+++ Study material

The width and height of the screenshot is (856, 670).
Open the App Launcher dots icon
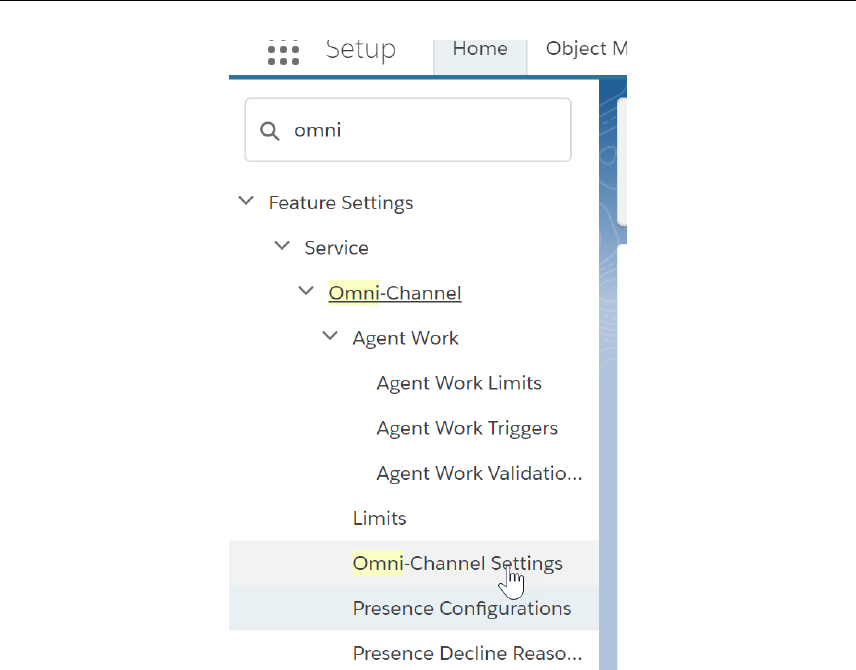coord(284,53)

++++++
+++ Study material

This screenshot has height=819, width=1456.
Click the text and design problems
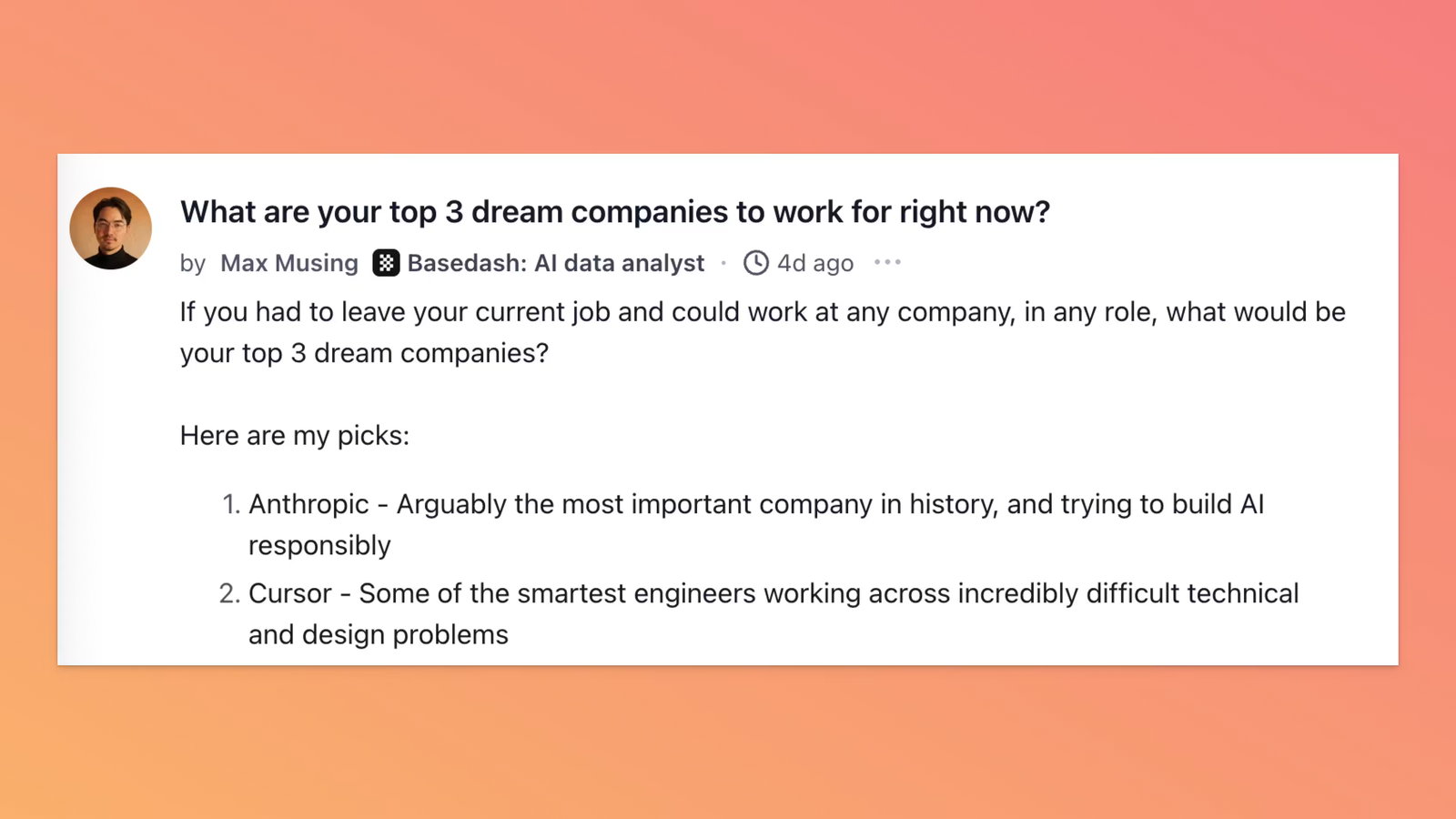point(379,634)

++++++

Which of the lines in the material above contain "height"? Copy each one out.

Result for this exercise:
The width and height of the screenshot is (856, 670).
This screenshot has height=819, width=1456.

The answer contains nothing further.